Quick Stop Adds QSR in $1 Million Upgrade
By Chuck Ulie on Feb. 03, 2021MEADVILLE, Pa. —A Pennsylvania Quick Stop’s $1 million renovation project is complete as of Jan. 17, and it now boasts a quick-service restaurant (QSR), gas station and more store space.
The Meadville, Pa.-based independent convenience store is selling Krispy Krunchy Chicken, according to a report by the Meadville Tribune.
Store Manager Indy Patel said his cousins, who are also in the c-store business, recommended Krispy Krunchy, which features Cajun-style chicken, he told CSP Daily News.
“It’s doing pretty good for us. I’m doing more business than what I thought I would,” Patel said of early sales of the chicken. “I’m having a hard time finding employees.”
Before the expansion, he had 12 employees including himself, Patel told the Tribune, and he anticipated he would need eight to 10 more afterward.
Click through to read more about the renovation ...
Store expansion
Patel said the expansion of the kitchen and store, originally slated to finish in October 2020 but delayed by the COVID-19 pandemic, doubled the location’s footprint from 2,400 to 4,800 square feet. Only 3,800 square feet are being used now, leaving them to decide what to do with the rest.
“Before, we had a very tiny kitchen, but we made it big [with the renovation]. We would buy frozen food, half-cooked,” he said. “We had a smaller fryer for chicken tenders, mozzarella sticks, fries, onion rings, boneless wings. We’d make it up. But now, we’re a Krispy Krunchy Chicken franchise. It’s all from raw.”
Patel said he plans on adding more items to the lunch/dinner menu, as well as scooped ice cream down the road, but first he wants the chicken business to become a well-oiled machine, including getting the food staff lined up and trained on all aspects of the chicken process. “I want to add it little by little as employees can handle,” he said. “Quality is No. 1. You have to give the customer what they’re paying for.”

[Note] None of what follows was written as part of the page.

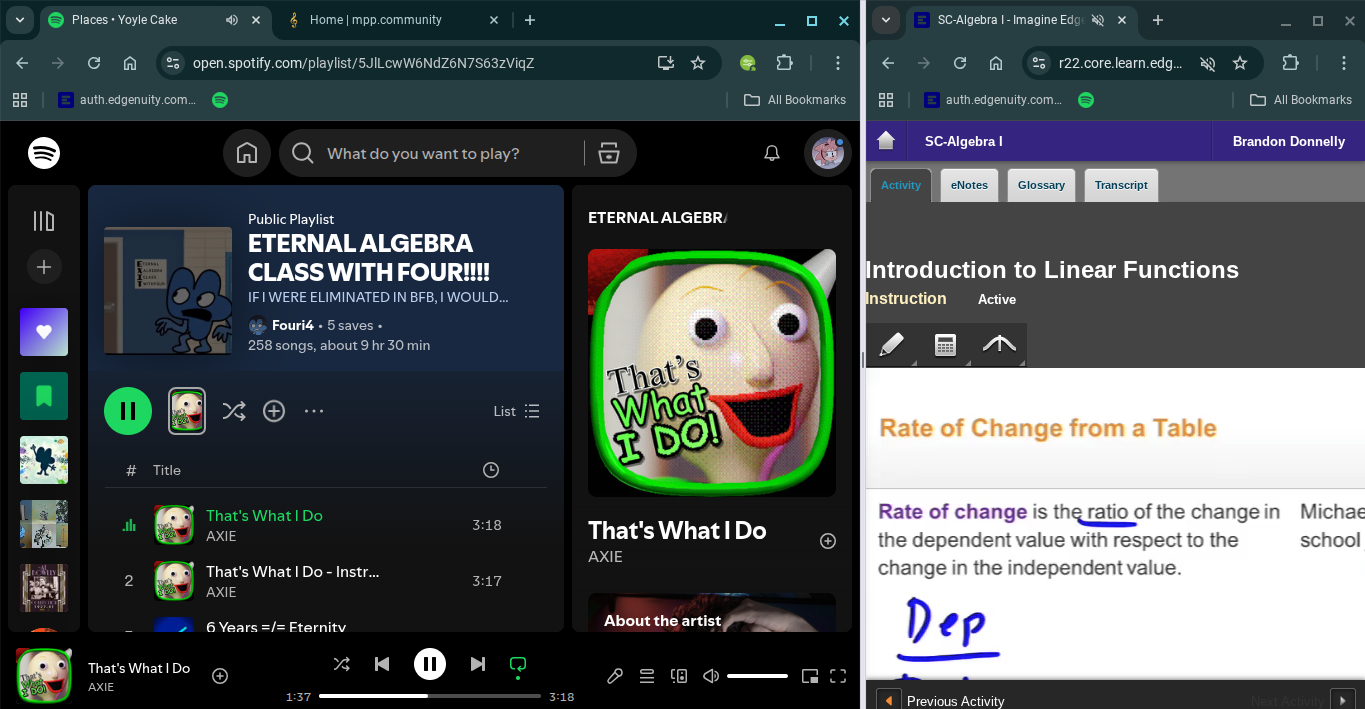Viewport: 1365px width, 709px height.
Task: Open the Edgenuity calculator tool
Action: 945,345
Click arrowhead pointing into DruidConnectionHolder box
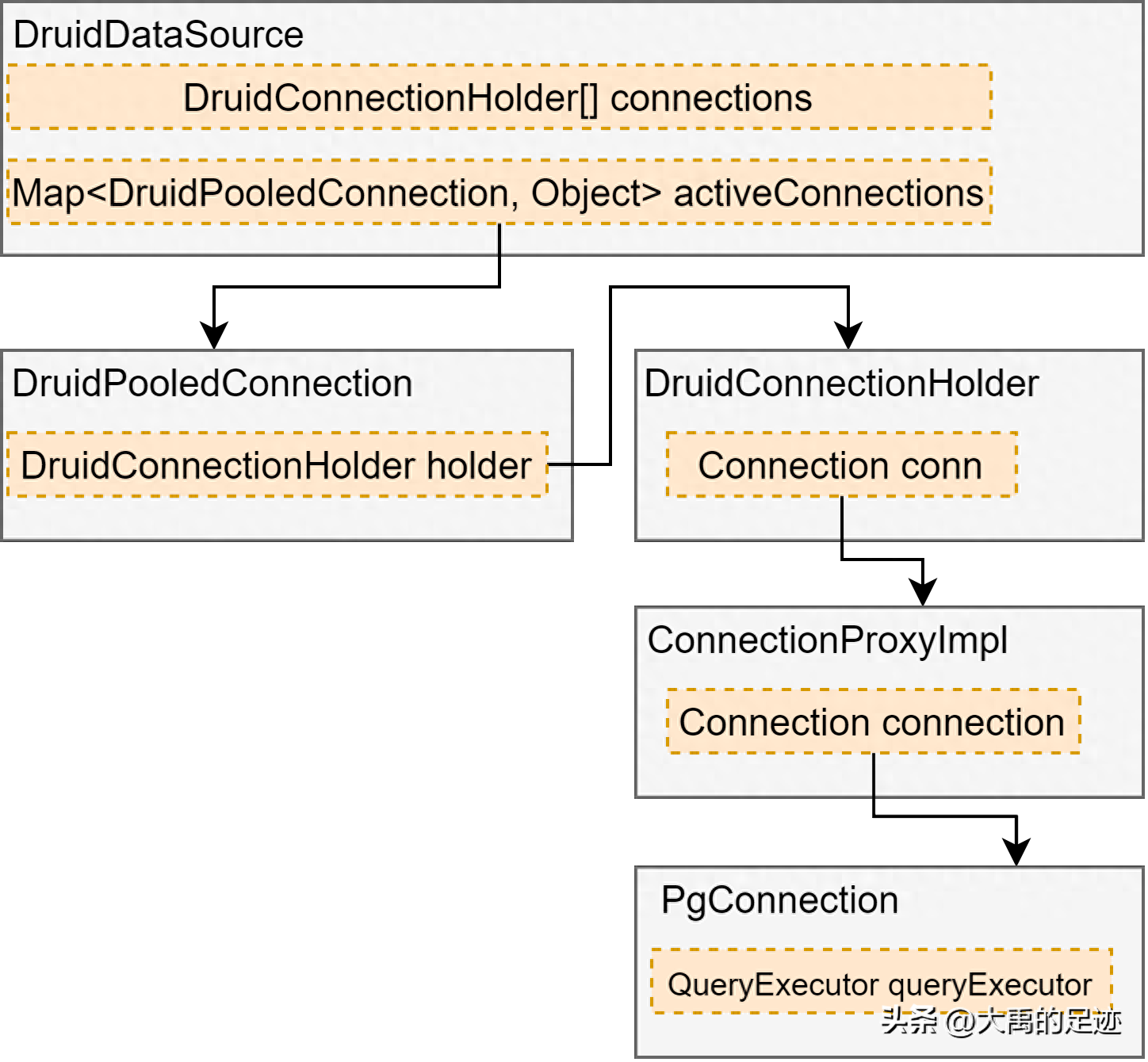Screen dimensions: 1148x1062 click(848, 334)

In the meantime, he intends to get breakfast up and running in a few weeks, at which point the c-store will open an hour earlier, at 5 a.m.

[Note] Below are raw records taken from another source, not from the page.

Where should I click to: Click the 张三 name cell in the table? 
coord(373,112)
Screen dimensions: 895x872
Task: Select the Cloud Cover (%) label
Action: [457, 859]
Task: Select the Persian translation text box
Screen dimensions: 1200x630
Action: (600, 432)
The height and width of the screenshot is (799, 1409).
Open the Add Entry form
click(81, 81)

“We’ll add burgers and grilled Philly cheesesteak subs,” he said, items he’ll purchase from a distributor. “But I’m so busy with the Krispy Krunchy Chicken program that I want to get that in order first. With breakfast, there’s nothing going on.”
Seating in corner
Previously, Patel said, the store included 30 seats to accommodate a liquor license, but they went mostly unused. “But now they’re used for seating. It’s a whole corner of the store, which is L-shaped,” Patel said. “The shorter side of the L is the restaurant.”
In addition to the chicken, the other recommendations on which food items to carry also came from his cousins, who suggested items selling well in their Georgia c-store. “We’ll be making it our own brand. It will be a Quick Stop food store brand,” he said, noting that Krispy Krunchy Chicken allows franchisees sell other brands, a policy not all franchisers permit.
Larger kitchen
Upon getting the Krispy Krunchy Chicken QSR set up, the franchiser came to the Quick Stop for a week of training. “The first day they covered dates, labels, how to put items in the cooler. The second day, we started cooking everything with their recipes,” Patel said. On the fourth day, observation began, allowing the staff to run the kitchen itself, but a trainer was there to observe and provide help as needed.
“He continued observing until we were good to go, about seven days,” said Patel.
Fuel pumps added
Outside the c-store, Patel added a new Shell-branded gas station with four pumps, allowing for eight vehicles. The c-store previously did not have a gas station. City records put the estimated construction costs at $550,000, the Tribune reported.
Adding equipment and fixtures brings the project’s total cost to $1 million, said Patel, whose family has owned the store for more than 15 years.
More down the road?
Plans in the future might include a car wash. It was originally in the expansion plans but eliminated due to cost, although the plan left a space for one. "We did an analysis on it, and it wasn't worth doing that big of a project, but we might put a small one in. We don't know when yet," he told the Tribune.
Krispy Crunchy Chicken, based in Alexandria, La., started in 1989 and is in 47 states and American Samoa, as well as Mexico.